上から降ってくる涙が直接僕の顔に当たる。


「今回チャンスだと思ったよ。お前も戸惑ってて、これを口実に、お前まで奪おうとするあいつを後腐れなく封印できると思ったよ。俺が心配してる素振りを見せればお前も従ってくれる。俺は大地の味方で、大地は俺の味方だから。

けどあいつはちゃんとお前のツボ押さえてて、俺が知らないお前まで引き出して、完全に味方だったお前があっち側になっちゃった。俺もう必要ないじゃん。」


マルは両手で自らの顔を隠して、それでもその間からは涙が零れてきて、マルの涙は止まらなかった。僕は何も言えずただマルを見つめ続けるだけだった。

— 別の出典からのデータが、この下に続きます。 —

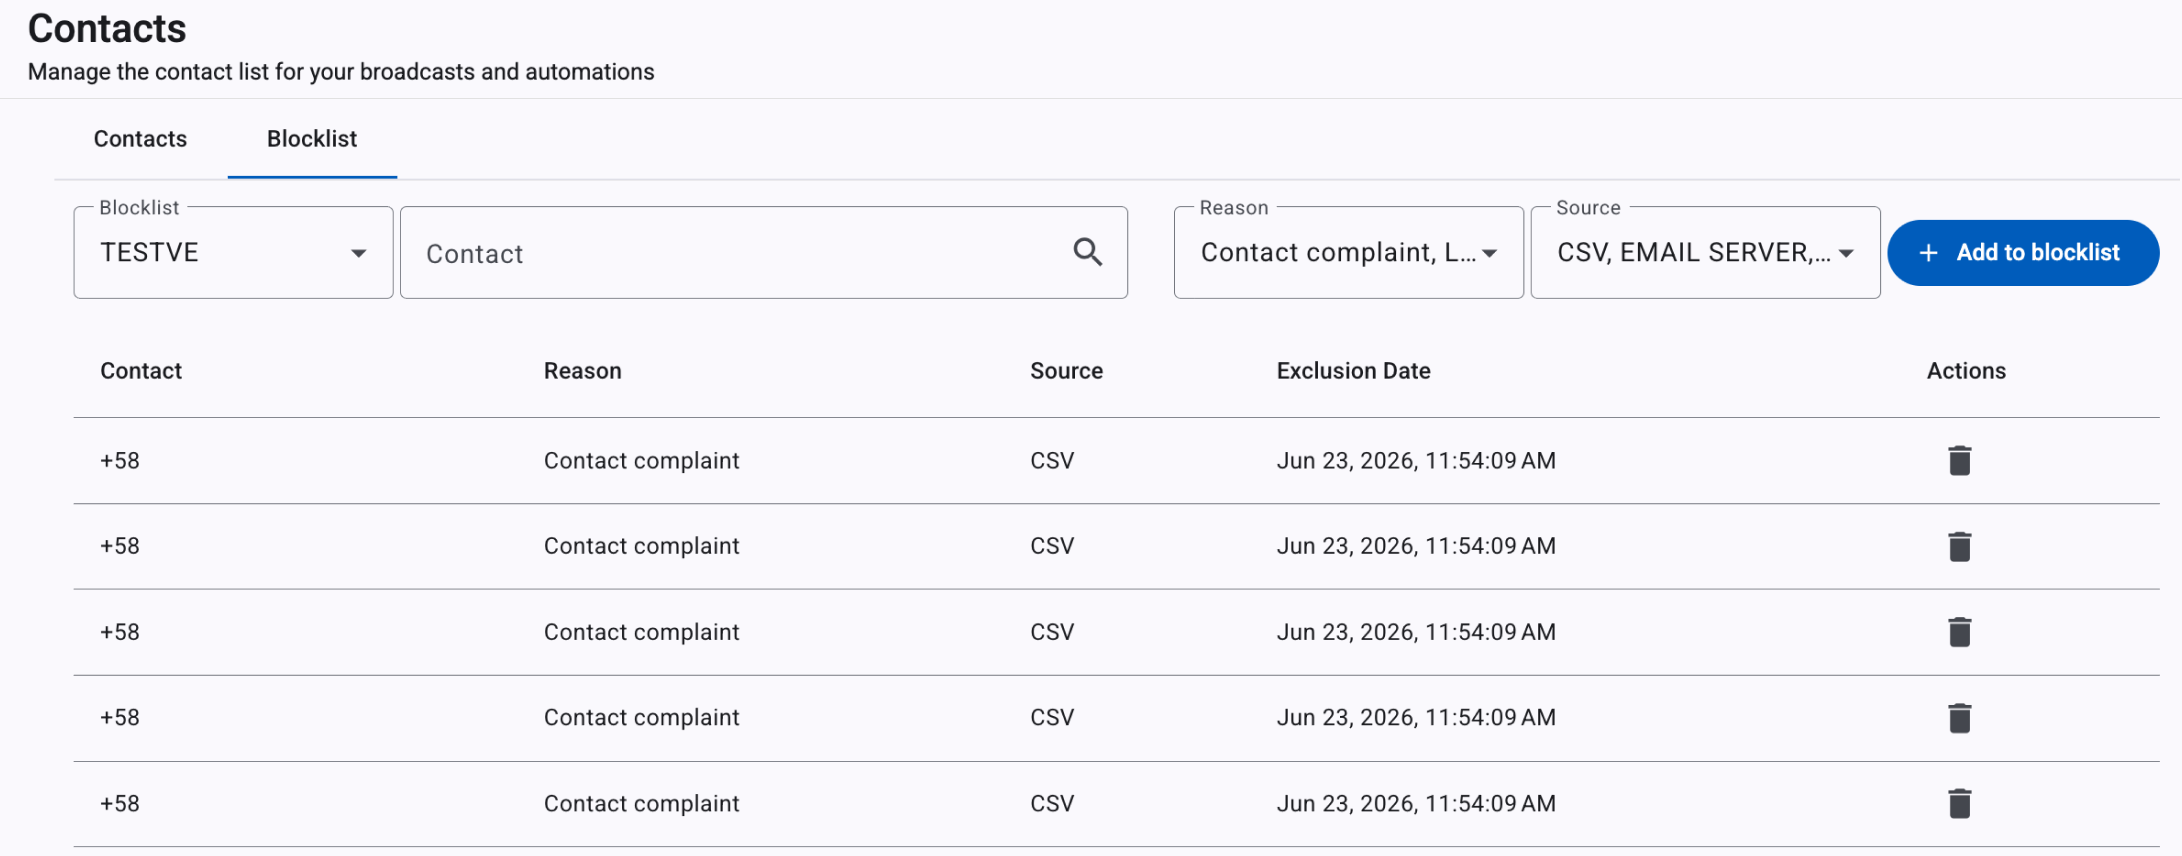Click the Exclusion Date column header
The image size is (2182, 856).
click(x=1353, y=371)
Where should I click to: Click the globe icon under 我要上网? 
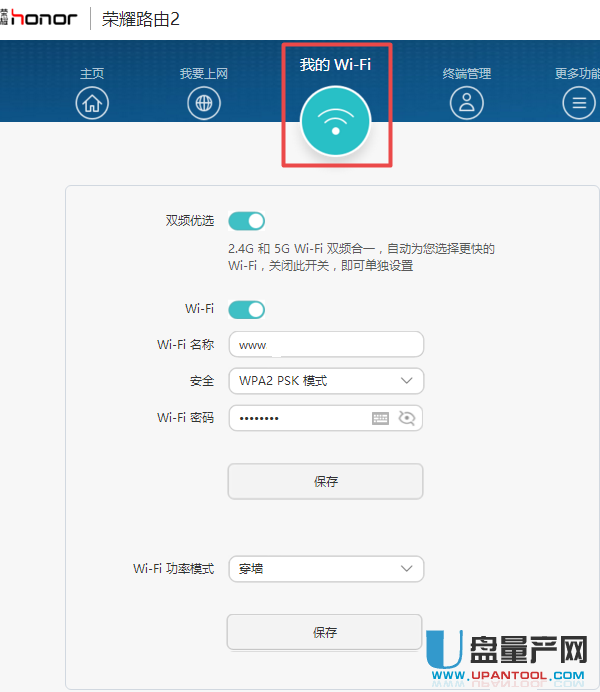click(x=204, y=102)
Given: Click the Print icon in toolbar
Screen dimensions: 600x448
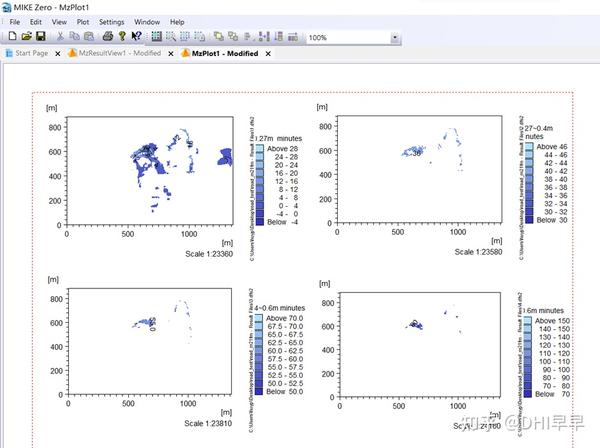Looking at the screenshot, I should point(108,36).
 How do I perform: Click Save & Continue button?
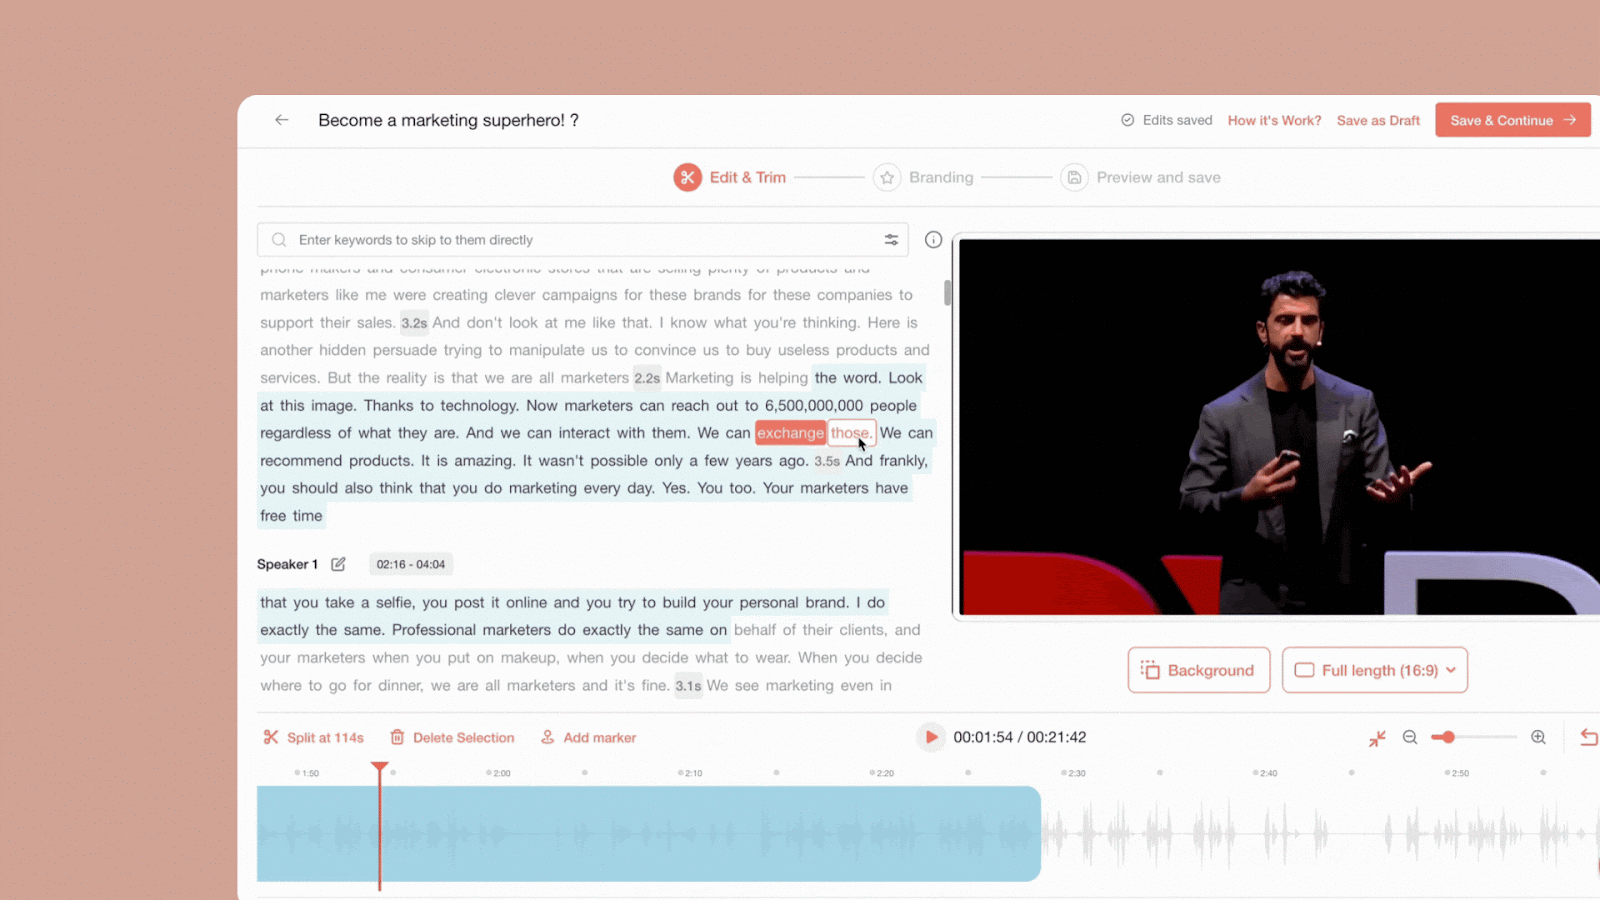(x=1512, y=120)
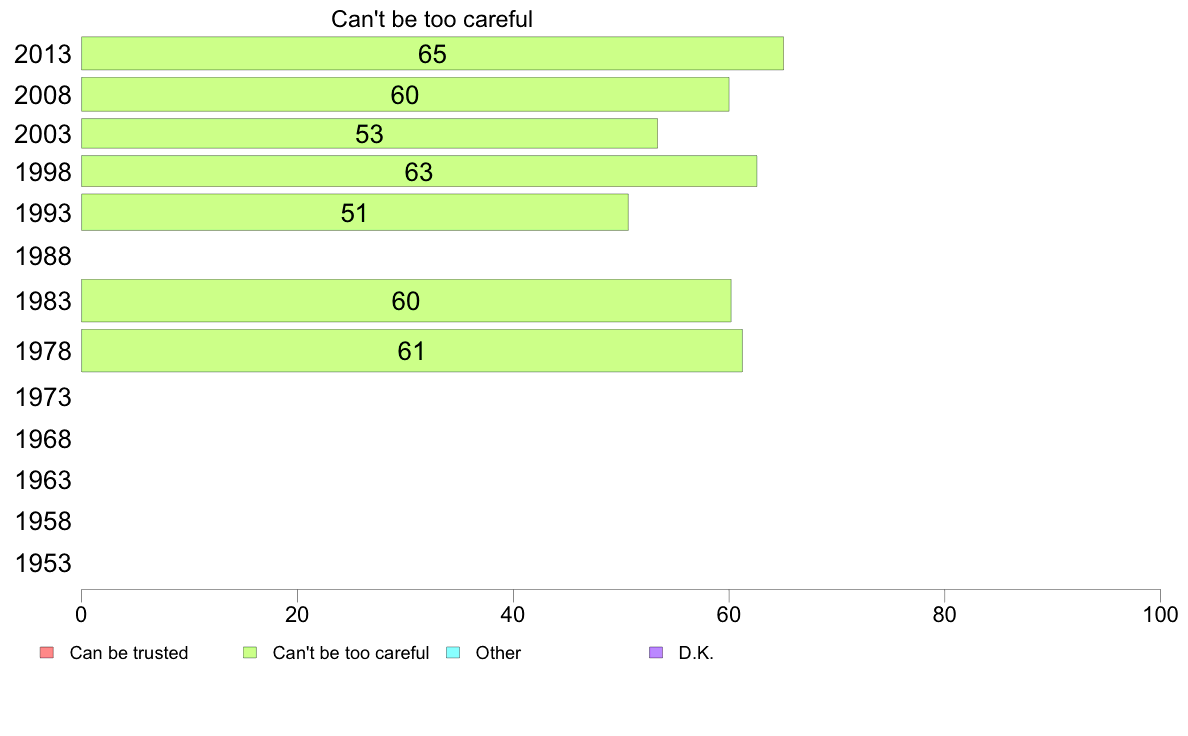Viewport: 1188px width, 736px height.
Task: Click the Can be trusted legend label
Action: coord(129,653)
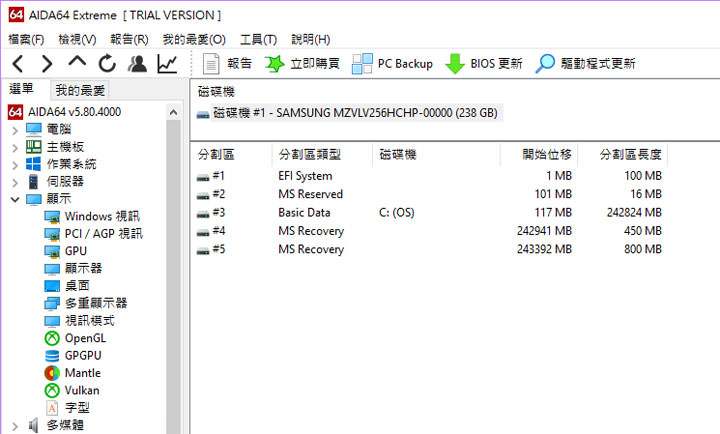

それが随分と長い時間に思えて、その時間がしばらく続いて、実際は一分も経っていないと思うんだけど、唐突になんの前触れもなく終わった。マルはピタッと動きを止めて、両手を剥がした。まだ涙は出てるんだけど、口と涙のせいで腫れた目は確かに笑っていた。

バツと顔は同じだから、全く同じ表情をすればそうなるんだろうけどさっき見た艶っぽい色づいた笑顔に、少し自棄になった印象がある。そんな表情だ。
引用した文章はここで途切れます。